変形性関節症(へんけいせいかんせつしょう)
リウマチが出てこない爪のすぐ下の関節が痛い、または変形してきた時、一番原因として可能性が高いのが変形性関節症になります。これは、加齢や手をたくさん使ったりして、指と指の間の軟骨がすり減ったことが原因で起きてきます。安静や湿布、痛み止めなどの治療になり、整形外科の先生がご専門になります。
特に50歳を過ぎた頃から女性の方には多く見られ、とても頻度が高いものになります。
ちなみに、指の先端(第1関節)の変形性膝関節症はへバーデン結節、その下の第二関節の変形性膝関節症はブシャール結節という名前がついています。
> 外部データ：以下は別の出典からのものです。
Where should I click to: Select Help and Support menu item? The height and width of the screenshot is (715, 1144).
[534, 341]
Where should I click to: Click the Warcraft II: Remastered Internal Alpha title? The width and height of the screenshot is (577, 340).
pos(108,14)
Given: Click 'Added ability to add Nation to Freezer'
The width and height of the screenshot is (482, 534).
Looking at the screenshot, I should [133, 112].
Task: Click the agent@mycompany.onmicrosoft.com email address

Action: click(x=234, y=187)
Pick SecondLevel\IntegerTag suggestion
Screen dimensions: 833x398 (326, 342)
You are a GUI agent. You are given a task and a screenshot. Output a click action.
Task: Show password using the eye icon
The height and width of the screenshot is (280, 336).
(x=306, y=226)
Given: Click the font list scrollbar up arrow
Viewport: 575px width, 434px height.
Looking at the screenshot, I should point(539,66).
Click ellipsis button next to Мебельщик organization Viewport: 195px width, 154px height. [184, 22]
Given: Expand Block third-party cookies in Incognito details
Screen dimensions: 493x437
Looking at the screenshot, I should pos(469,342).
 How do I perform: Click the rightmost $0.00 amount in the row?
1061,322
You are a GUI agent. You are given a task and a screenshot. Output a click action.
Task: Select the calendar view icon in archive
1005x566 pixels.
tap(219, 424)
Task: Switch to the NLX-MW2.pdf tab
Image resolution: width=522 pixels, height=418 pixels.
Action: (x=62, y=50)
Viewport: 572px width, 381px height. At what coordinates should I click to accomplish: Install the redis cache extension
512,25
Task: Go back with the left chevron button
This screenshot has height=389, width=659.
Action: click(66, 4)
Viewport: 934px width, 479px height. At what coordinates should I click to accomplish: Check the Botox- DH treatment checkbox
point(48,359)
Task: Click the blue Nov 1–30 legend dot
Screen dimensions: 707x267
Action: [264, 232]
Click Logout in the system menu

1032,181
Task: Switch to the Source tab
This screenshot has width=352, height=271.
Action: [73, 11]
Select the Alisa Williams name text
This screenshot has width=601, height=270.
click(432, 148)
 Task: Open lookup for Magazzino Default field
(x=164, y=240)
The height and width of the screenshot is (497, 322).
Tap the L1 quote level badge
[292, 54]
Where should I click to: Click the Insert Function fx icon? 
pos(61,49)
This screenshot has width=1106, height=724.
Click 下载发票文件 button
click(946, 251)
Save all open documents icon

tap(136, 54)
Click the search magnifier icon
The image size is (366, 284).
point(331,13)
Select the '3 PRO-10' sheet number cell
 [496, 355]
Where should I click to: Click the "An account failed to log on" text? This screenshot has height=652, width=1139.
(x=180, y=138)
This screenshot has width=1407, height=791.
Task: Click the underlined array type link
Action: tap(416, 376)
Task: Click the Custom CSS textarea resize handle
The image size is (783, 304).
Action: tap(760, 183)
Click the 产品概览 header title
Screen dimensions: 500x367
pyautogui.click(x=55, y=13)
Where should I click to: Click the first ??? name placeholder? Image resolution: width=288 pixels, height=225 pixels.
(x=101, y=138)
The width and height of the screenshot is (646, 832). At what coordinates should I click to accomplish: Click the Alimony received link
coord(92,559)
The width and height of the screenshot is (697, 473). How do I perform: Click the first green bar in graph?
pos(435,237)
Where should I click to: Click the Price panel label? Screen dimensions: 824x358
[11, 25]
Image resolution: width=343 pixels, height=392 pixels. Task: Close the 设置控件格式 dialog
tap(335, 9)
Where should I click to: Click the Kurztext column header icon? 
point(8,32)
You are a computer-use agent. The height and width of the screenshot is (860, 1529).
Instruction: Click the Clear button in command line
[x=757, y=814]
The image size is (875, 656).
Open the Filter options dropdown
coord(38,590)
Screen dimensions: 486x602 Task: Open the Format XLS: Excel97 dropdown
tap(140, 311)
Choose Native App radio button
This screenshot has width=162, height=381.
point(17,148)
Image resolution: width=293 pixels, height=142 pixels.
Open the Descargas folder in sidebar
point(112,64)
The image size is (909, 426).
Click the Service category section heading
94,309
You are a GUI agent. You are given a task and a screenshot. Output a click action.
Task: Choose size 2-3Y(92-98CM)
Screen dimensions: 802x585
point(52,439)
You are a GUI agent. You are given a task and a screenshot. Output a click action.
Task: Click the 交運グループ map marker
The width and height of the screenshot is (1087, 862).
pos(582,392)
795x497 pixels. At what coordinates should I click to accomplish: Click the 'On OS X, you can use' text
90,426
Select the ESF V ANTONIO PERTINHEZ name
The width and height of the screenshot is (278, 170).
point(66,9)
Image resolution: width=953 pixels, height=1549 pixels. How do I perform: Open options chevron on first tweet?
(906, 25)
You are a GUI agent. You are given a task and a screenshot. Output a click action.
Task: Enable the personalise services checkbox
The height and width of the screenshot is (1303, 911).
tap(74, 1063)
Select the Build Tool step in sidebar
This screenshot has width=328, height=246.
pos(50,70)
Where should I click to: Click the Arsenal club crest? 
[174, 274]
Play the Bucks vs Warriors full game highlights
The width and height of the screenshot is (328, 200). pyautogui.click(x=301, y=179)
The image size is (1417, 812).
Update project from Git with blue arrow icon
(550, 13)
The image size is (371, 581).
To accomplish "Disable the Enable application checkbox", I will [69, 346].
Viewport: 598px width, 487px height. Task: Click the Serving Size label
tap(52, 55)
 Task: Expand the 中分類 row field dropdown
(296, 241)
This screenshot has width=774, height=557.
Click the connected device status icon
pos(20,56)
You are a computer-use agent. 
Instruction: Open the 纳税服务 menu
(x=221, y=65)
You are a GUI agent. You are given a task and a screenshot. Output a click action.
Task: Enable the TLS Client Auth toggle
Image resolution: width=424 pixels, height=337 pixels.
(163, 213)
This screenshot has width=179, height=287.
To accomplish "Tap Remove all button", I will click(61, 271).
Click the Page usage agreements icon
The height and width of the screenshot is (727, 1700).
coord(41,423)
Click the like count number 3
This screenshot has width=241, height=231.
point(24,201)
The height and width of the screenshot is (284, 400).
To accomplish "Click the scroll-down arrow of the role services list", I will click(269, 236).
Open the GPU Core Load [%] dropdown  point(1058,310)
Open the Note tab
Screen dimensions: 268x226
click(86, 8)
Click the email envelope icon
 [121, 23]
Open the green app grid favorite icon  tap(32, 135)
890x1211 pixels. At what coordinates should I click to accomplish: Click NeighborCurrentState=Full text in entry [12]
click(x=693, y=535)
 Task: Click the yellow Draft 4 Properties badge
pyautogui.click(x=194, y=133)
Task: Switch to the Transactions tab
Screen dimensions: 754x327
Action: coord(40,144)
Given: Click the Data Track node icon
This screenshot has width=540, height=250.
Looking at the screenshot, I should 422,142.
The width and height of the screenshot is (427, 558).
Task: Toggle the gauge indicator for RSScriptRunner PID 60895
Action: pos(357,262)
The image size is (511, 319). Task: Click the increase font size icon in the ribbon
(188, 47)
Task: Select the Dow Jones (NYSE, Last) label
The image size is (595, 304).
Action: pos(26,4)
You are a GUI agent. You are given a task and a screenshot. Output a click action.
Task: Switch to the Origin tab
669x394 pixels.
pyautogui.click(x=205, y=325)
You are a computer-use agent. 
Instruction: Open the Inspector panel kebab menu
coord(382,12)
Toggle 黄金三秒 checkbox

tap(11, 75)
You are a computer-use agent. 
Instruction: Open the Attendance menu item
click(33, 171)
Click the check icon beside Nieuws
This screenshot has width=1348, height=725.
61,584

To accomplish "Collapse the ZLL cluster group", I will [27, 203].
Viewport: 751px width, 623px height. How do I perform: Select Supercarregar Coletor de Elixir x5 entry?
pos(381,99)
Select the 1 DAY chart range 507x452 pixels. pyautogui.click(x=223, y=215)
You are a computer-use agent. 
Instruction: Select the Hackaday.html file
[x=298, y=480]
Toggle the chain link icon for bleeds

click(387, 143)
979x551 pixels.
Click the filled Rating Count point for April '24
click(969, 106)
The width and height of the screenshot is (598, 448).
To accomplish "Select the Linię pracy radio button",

お聞きになったことがあるかもしれませんね。
乾癬性関節炎
皮膚科で乾癬(かんせん)と診断された方が、手や指が痛い場合に見逃してはいけないのが、乾癬性関節炎になります。
リウマチが出てこない爪のすぐ下の関節が痛い時は、上記の加齢変化である変形性関節症が多いのですが、見逃してはいけないのが乾癬性関節炎になります。
これはリウマチと同じく免疫細胞が関節で悪さをして関節が痛くなったり変形したりする病気です。また、頭・肘・お尻などにカサカサした赤い湿疹が出たり、爪が黄色くボロボロしてくるなど、関節以外の皮膚に症状が出ることが特徴です。
ご高齢の女性の方に多い変形性関節症に比べて、乾癬性関節炎は中年のちょっとメタボ気味の男性に多く見られます。変形性関節症にしては、お若く、しかも男性でちょっとメタボ気味だなと方の場合には、この乾癬性関節炎を考えても良いかもしれないですね。
変形性関節症では安静や湿布、痛み止めなど整形外科さまでの治療になりますが、乾癬性関節炎の場合にはリウマチで使うお薬がとても良く効きますので、僕らリウマチ医がお役に立つことが出来ます!
気になる方はまずは皮膚科クリニックを受診し、湿疹や爪の症状が「乾癬(かんせん)」なのかを診て頂いてください。皮膚科で乾癬と診断され、手指が痛い場合は、乾癬性関節炎の可能性があります。その場合には、戸田院の方で診療を承っておりますので、ご相談くださいね。
強皮症
これも免疫細胞が自分の体を攻撃してしまう膠原病の一つになります。とくに、手指の皮膚が攻撃されてしまい、最初はソーセージのように指全体がパンパンに腫れ、数か月すると腫れがしぼみ皮膚が固くなってくるのが特徴です。最初の指全体がパンパンに腫れているときは、少量のステロイドが良く効きます。
その後、腫れがしぼみ皮膚が固くなって時期は指先の血流を改善する治療が大切になってきます。
肺や心臓、胃腸等の指以外の内臓にも症状が出てくることがありますので、膠原病科のある病院やクリニックを受診するようにしてください。
パルボウイルス関節炎
ウイルス感染でも関節が痛くなることをご存知でしょうか?
インフルエンザウイルスにかかると関節が痛くなることを思い出していただけると良いかと思います。色んなウイルスが関節痛を起こしてきますが、特に小さいお子さんのいるお母さんに多いのがパルボウイルス関節炎になります。
これはお子さんによく流行するリンゴ病と同じウイルスになります。
お子さんがかかると熱がでて、頬が赤くなるリンゴ病の症状になりますが、そこからお母さんが感染すると関節痛だけが出てきます。この場合には痛み止めだけで、安心してくださいね。